▶ _WHAT IS EXPECTED_
Copy the rows below with every "pixels" changed to "px" and nothing else altered. Leave the pictures out.

— begin RECORDS SUPPLIED —

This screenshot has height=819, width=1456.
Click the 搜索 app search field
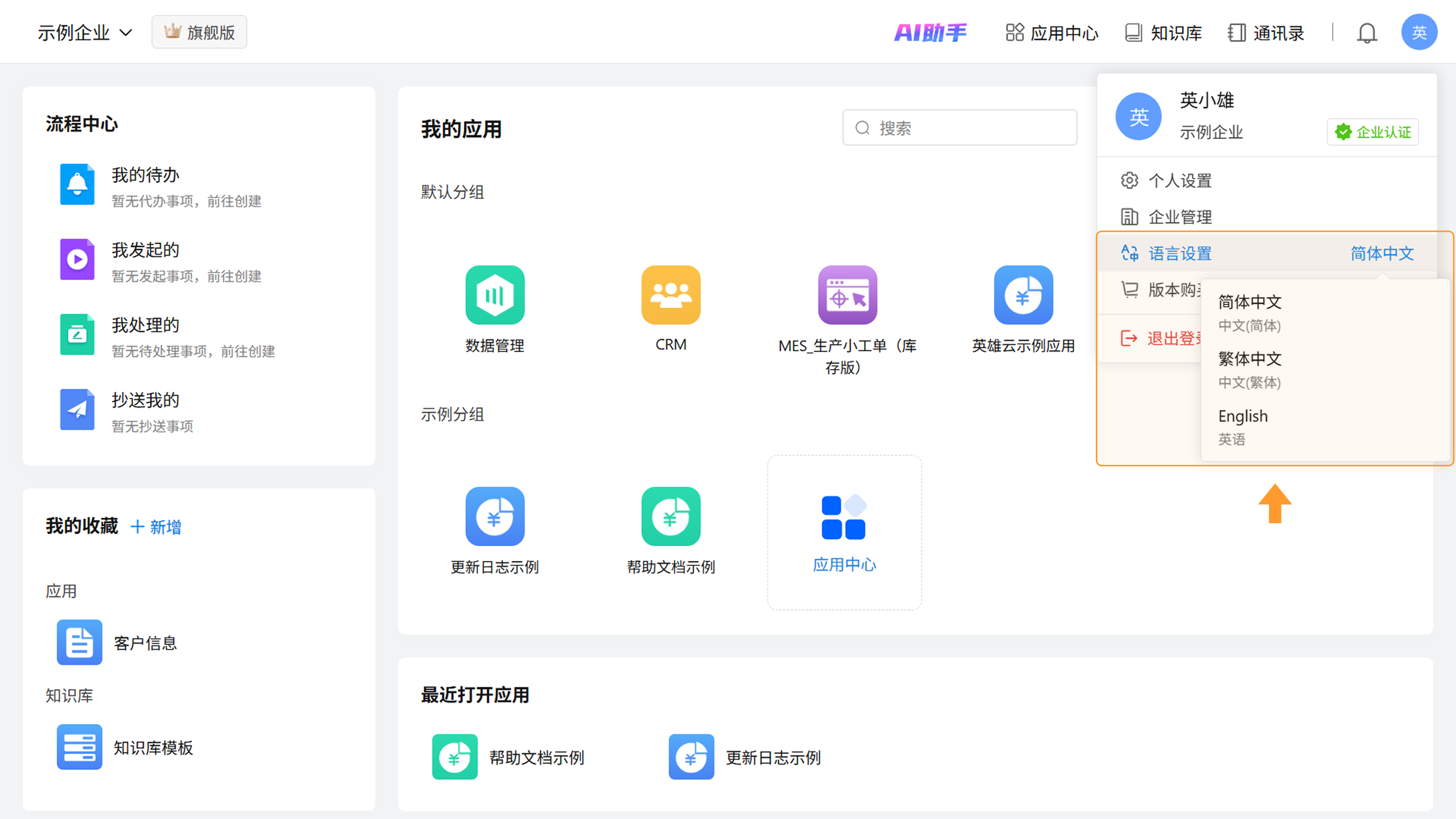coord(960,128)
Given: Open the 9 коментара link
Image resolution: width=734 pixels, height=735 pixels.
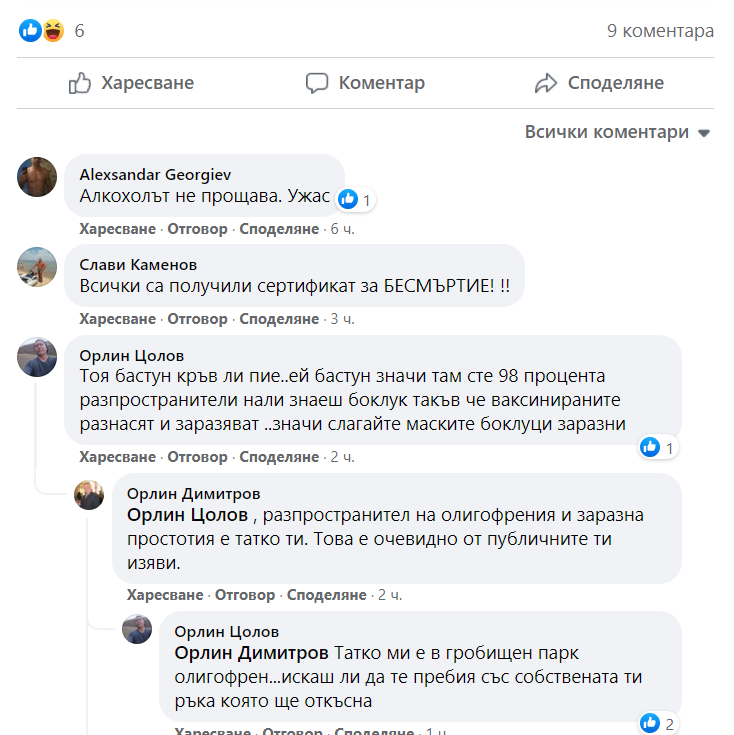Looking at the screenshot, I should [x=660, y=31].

— end RECORDS SUPPLIED —

▶ _EXPECTED ANSWER_
This screenshot has height=819, width=1456.
Click the 搜索 app search field
coord(960,128)
Given: Open the 9 коментара link
Image resolution: width=734 px, height=735 px.
Looking at the screenshot, I should [x=660, y=31].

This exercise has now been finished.